Mouthwash wrote:Source of the post 1. It seems like nebulae are going to be totally false color in the next version, which is disappointing. Correct me if I'm wrong, but those pictures don't give me an impression of realism.
Watsisname wrote:Mouthwash wrote:Source of the post 1. It seems like nebulae are going to be totally false color in the next version, which is disappointing. Correct me if I'm wrong, but those pictures don't give me an impression of realism.
False color images of nebulae are pervasive, but false color does not necessarily mean wrong color. Sometimes astrophotos are taken through specific wavelength filters and then those images are mapped to totally different colors, or they may map non-visible wavelengths to visible colors, which of course will look very unlike how the real thing looks to the eye or even a long exposure with a typical color camera. But other times the images may be mapped to the same color that the filter transmits, in which case the result is pretty close to true color.
To get an idea of the true colors of a nebulae, a helpful tool is to spread its image out into a spectrum, as in a "slitless spectrograph". Here's an example for the Cat's Eye Nebula (top) and Ring Nebula (bottom).
The primary colors are red and a greenish turquoise. Red is from the hydrogen-alpha line, while the turquoise comes from Hydrogen-beta and Oxygen-III. Which matches up pretty well with the following astrophotographs:
So the true color of nebulae actually is pretty close to what the SE snapshots show.

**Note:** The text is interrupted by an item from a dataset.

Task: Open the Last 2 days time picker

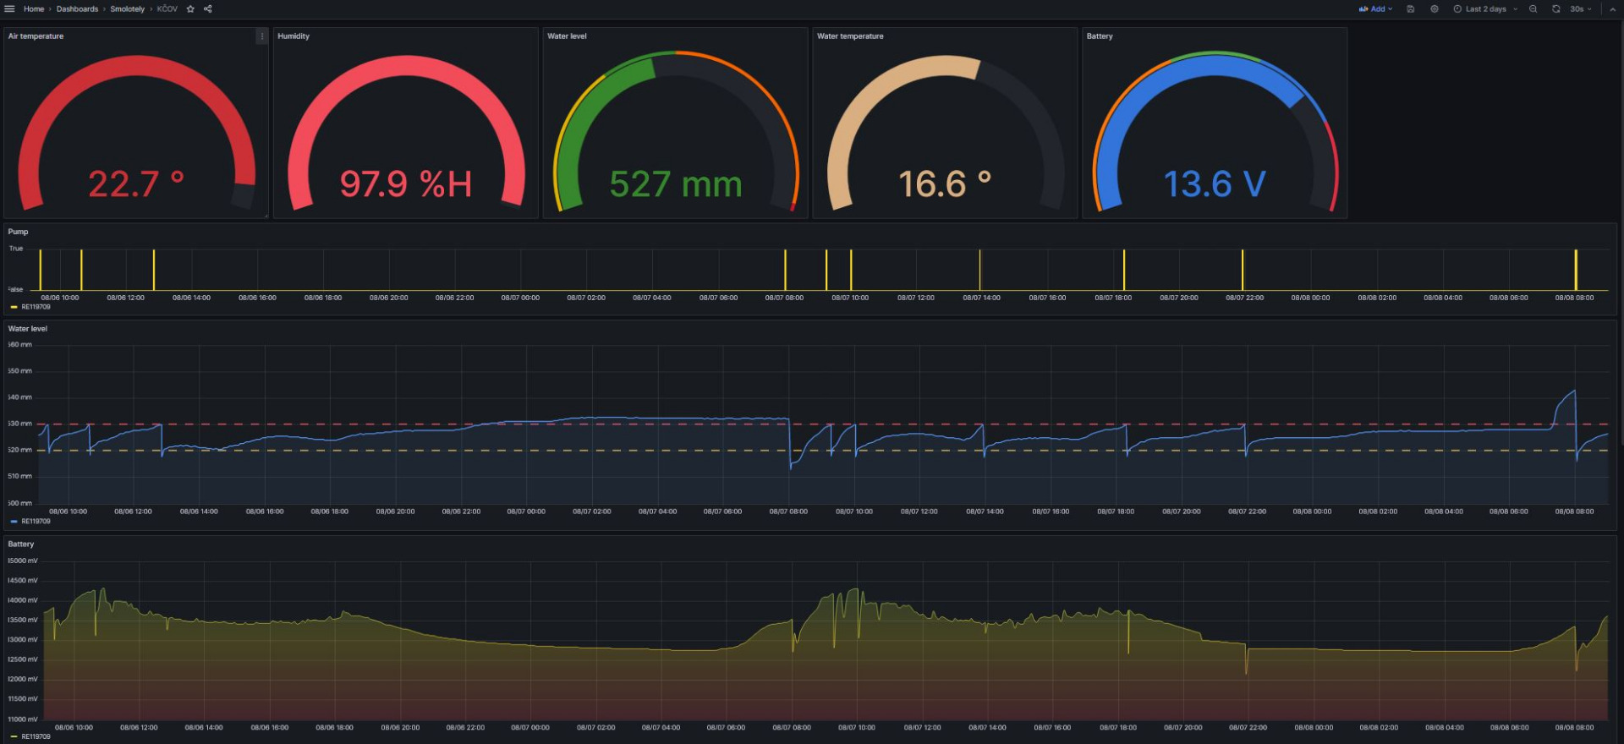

Mouthwash wrote:2) The majority of a galaxy's luminosity in visible wavelengths is from stars. Dust dims and reddens the visible light that passes through it and re-emits in infrared. Clouds of neutral gas are non-luminous (they glow in radio instead). So the only real visibly luminous feature of galaxies besides stars is ionized gas, which glows with the characteristic redish-pink of hydrogen, and is the main feature of star formation regions.